Researchers at Ohio State to Study Carcinogenisis of Asbestos

Monday, December 29th, 2008

Science Daily reports that scientists at Ohio State University are commencing a study of how asbestos fibers interact with proteins on cell surfaces to determine, possibly, how these interactions might be a cause of what makes the cells go malignant and form mesothelioma and asbestos cancer tumors. The interesting part is that the researchers are using a technology called “atomic force microscopy” that was developed in the mid-1980s. The best way to think of an atomic force microscope is to think of an old-fashioned phonograph needle (this, of course, means you have to be beyond a certain age), except the needle is really, really tiny, small enough to bounce off individual atoms. The needle gets dragged over the surface to be studied (in most applications, it doesn’t actually touch the surface) and the surface is represented in a 3-D image. Curiously, the first fiber chosen to be studied in this way will crocidolite, an amphibole fiber that was not used in many applications in the US, it was widely used in Europe and Japan, however. The article says the work is supported by the National Science Foundation, but whenever one sees research like this one wonders about how it will be used, or abused, in mesothelioma litigation.


Taconite and Mesothelioma

Thursday, December 25th, 2008

The Department of Health Minnesota has undertaken a study of what causes Taconite miners to get mesothelioma at significantly higher rates than the general population. First, a word on Taconite. It is a sedimentary rock that occurs in large areas in Minnesota that contains iron ore. It didn’t come into use as a source or iron until most of the more concentrated iron ore deposits had been mined out.
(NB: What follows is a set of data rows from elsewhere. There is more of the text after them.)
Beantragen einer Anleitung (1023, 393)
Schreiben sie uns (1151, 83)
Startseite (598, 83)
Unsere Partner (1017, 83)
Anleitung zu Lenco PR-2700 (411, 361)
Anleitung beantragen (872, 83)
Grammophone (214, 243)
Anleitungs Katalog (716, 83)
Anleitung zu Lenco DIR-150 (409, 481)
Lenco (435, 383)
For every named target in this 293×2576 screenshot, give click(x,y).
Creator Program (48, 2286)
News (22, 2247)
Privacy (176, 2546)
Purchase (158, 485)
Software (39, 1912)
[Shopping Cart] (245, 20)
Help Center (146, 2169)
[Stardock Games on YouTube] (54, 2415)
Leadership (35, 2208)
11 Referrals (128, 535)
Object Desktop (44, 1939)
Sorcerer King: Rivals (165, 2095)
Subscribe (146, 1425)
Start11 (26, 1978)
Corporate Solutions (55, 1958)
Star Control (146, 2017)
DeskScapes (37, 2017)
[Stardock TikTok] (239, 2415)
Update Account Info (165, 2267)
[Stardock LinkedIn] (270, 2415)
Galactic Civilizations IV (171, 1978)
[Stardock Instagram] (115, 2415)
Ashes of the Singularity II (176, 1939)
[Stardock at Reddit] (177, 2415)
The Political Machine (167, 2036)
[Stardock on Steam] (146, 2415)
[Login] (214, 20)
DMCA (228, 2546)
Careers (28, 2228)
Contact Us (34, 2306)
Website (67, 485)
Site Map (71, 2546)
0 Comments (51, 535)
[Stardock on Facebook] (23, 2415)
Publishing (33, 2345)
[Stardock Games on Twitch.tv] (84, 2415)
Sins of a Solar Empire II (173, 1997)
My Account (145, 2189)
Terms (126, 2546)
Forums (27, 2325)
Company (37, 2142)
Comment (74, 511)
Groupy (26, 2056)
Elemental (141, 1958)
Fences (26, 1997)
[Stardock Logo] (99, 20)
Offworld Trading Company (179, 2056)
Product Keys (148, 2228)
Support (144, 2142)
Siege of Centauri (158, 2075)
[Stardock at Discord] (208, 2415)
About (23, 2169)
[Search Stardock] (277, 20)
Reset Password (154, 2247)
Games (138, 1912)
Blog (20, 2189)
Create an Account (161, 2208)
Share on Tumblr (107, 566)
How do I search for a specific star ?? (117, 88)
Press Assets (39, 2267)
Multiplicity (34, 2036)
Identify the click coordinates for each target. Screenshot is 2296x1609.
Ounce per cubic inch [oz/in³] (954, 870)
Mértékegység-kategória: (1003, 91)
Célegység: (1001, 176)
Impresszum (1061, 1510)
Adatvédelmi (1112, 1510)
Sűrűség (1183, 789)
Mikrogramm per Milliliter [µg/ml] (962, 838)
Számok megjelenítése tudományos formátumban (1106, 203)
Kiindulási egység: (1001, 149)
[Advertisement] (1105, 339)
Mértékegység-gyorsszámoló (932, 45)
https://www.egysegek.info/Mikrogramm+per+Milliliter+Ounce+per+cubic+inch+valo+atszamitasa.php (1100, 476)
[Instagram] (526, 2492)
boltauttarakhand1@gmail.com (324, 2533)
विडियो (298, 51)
The Taconite rock is crushed into powder and then the iron ore is separated out with magnets. The iron powder (just imagine rust) is then mixed with clay and cooked in kilns to produce pellets that can then be shipped by train and by ship (across Lake Superior) to where the pellets can be melted down and turned into iron, steel, etc. It has been a question for some time whether the cause of the mesothelioma is in the Taconite itself or in asbestos containing products used in the processing (e.g., kilns). The findings will be significant because Taconite itself has other uses in that area of the country, most notabley as a road bed material.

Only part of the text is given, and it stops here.